Yesterday, I participated in a beginners CTF competition organized by the MonSec. One challenge was to find the flag given two ciphertexts which are said to be encrypted using OTP. However, texts are said to be encrypted using the same key. I couldn’t solve it during the given time. So decided to spend Sunday on this.

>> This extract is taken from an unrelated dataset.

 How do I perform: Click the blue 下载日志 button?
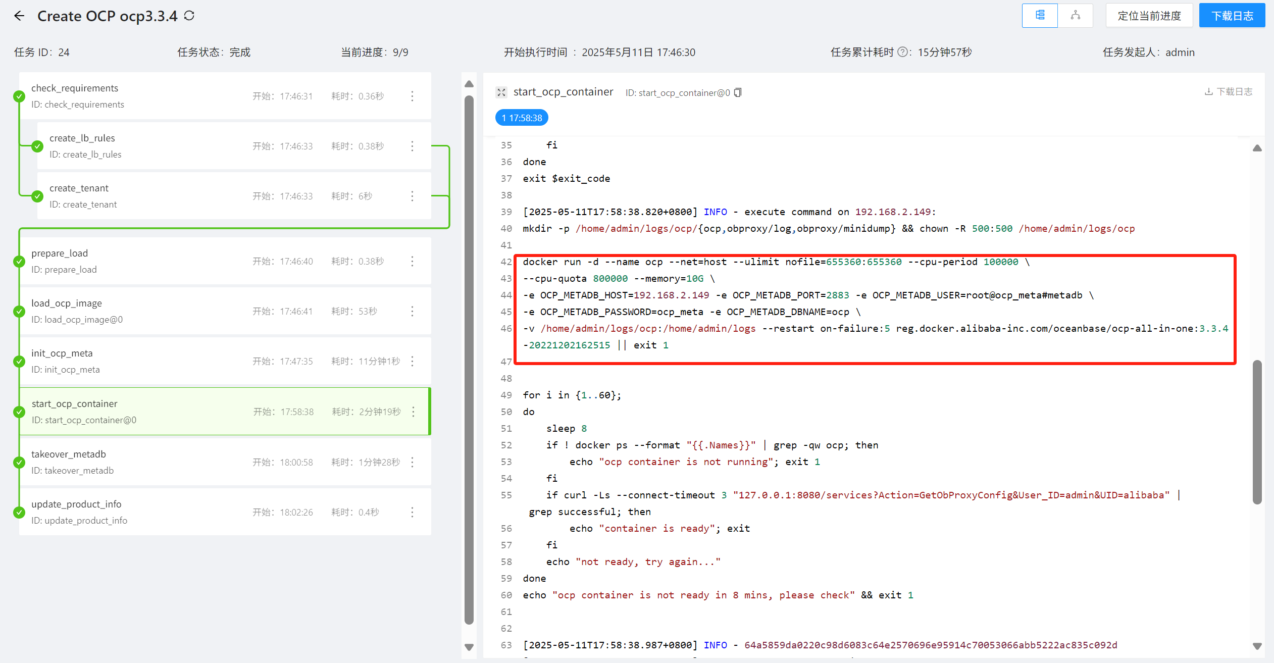tap(1232, 15)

I had to read on how OTP get vulnerable if the key is reused. Found an excellent description of that under 1st answer in https://crypto.stackexchange.com/questions/59/taking-advantage-of-one-time-pad-key-reuse It really explains things very clearly. (I used the same images used by the original author.)

Then, I had to figure out how to use that idea to solve the issue. 3rd answer in the same link was so handy in that. So I started with a simple python script. The initial guess was that the key should contain either ‘MONSEC‘ or ‘FLAG‘

c1 = "02036109340314070d131510141c06077a0b646d7f671a0b0d151403120463050b761b3241282f41312d20282f35243935412e2f412c38412524322a352e2d"
c2 = "0b0d0a025b0775001b08166211017f1e711c1d0409711c1d7f1875011777641d64630a24323241233435412420323841352e4133242c242c2324334040405c"

known_word = "FLAG{".encode("utf-8").hex()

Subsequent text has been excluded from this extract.